A million different senarios ran through my mind as I watched them sleep. The low thuds of their pulses ignited my thirst, just like I thought it would. But I managed to surpress it by cutting off oxygen to my lungs. I didn't dare breathe as I stopped at the foot of the bed and stared at them curiously. What would my mother do if she woke to find her husband's dead body still laying beside her? Would she feel relief? Would she be glad that the brutality was finally over?

I crossed the bed to her side and frowned at what the light reflected back to me. Fresh bruises on her wrists and one shadowing the underside of her right eye. She couldn't lay on that side, not with her face pressing into the pillow. The bruise was too deep, I could tell that just by looking.

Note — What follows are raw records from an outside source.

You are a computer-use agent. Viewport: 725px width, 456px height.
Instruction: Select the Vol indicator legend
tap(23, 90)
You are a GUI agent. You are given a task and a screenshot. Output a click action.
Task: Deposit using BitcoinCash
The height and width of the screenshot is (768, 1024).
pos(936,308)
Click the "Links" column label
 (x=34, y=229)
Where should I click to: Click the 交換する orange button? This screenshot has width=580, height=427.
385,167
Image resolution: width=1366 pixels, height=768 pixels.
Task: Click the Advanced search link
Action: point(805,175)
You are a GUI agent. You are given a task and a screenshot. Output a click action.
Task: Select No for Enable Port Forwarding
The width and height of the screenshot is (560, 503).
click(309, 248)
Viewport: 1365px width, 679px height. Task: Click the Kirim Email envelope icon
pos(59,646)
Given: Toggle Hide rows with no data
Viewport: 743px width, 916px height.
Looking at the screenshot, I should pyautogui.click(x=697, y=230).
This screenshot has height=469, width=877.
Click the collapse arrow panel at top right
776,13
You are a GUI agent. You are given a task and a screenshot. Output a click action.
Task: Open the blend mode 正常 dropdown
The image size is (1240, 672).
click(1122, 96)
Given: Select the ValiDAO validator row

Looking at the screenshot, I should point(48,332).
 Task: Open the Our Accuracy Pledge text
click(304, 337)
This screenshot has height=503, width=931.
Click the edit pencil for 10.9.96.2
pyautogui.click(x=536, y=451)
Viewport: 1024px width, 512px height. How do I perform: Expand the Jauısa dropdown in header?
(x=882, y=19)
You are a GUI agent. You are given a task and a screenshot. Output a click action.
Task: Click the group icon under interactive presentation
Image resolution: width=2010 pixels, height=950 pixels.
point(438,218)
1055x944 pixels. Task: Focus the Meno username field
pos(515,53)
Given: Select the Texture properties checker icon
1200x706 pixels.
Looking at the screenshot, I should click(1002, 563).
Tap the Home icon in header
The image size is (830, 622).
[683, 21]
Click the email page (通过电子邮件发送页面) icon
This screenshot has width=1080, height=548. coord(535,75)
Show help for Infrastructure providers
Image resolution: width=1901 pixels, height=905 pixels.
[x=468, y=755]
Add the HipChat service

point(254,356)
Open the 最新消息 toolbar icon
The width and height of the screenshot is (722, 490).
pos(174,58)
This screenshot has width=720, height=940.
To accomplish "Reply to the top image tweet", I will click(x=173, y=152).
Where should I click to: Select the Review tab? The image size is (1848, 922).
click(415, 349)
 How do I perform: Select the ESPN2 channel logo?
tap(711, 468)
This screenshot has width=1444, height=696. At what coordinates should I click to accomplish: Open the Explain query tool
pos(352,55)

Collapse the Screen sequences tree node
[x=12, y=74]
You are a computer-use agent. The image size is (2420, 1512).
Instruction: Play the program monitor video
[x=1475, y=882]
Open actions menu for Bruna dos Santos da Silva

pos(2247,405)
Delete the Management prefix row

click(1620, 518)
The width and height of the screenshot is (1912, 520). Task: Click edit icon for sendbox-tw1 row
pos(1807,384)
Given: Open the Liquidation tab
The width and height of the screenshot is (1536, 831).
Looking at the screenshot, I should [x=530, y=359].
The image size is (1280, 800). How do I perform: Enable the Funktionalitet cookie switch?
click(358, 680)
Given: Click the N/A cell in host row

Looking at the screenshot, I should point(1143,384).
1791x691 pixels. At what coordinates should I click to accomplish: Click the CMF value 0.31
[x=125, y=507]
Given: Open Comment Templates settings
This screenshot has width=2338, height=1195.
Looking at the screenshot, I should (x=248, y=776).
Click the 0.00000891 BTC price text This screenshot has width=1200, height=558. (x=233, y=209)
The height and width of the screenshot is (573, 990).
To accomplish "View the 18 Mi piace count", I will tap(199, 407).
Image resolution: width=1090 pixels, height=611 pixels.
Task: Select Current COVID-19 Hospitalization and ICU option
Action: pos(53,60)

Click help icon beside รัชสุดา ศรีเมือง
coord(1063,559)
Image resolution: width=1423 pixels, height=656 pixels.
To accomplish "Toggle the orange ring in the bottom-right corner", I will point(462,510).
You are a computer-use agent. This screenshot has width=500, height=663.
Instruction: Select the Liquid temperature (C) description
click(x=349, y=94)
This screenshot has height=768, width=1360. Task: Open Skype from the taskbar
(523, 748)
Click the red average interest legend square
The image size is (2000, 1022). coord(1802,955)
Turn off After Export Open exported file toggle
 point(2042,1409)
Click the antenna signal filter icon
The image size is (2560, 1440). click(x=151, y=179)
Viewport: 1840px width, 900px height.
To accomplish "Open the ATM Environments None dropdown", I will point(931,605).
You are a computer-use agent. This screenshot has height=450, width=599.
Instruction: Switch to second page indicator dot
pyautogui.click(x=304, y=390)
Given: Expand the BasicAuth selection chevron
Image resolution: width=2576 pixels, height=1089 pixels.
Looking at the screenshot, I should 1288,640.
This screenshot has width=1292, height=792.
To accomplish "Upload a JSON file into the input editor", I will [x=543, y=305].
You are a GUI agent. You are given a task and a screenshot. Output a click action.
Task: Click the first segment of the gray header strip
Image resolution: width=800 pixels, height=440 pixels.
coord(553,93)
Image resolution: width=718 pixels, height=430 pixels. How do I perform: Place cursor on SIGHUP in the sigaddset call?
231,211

"Oh Mama," I breathed and silently dropped to my knees. I'd always thought she was a strong person. She had to be as Bill Reaves' wife. But now my mother just looked frail and defeated. She'd been broken by the man laying next to her. Losing him would only kill her, she couldn't survive without him and his abusive love anymore.

I turned and walked out of the room before I could lose my resolve. I'd long ago let go of the pain my parents had inflicted on me. My revenge didn't lie with them, they'd been saints compared to the world that surrounded me when I married Jason and concieved his child. Only those in that world would see me again for the last time. The day I got married was the day Bill and Alicia Reaves no longer considered themselves parents.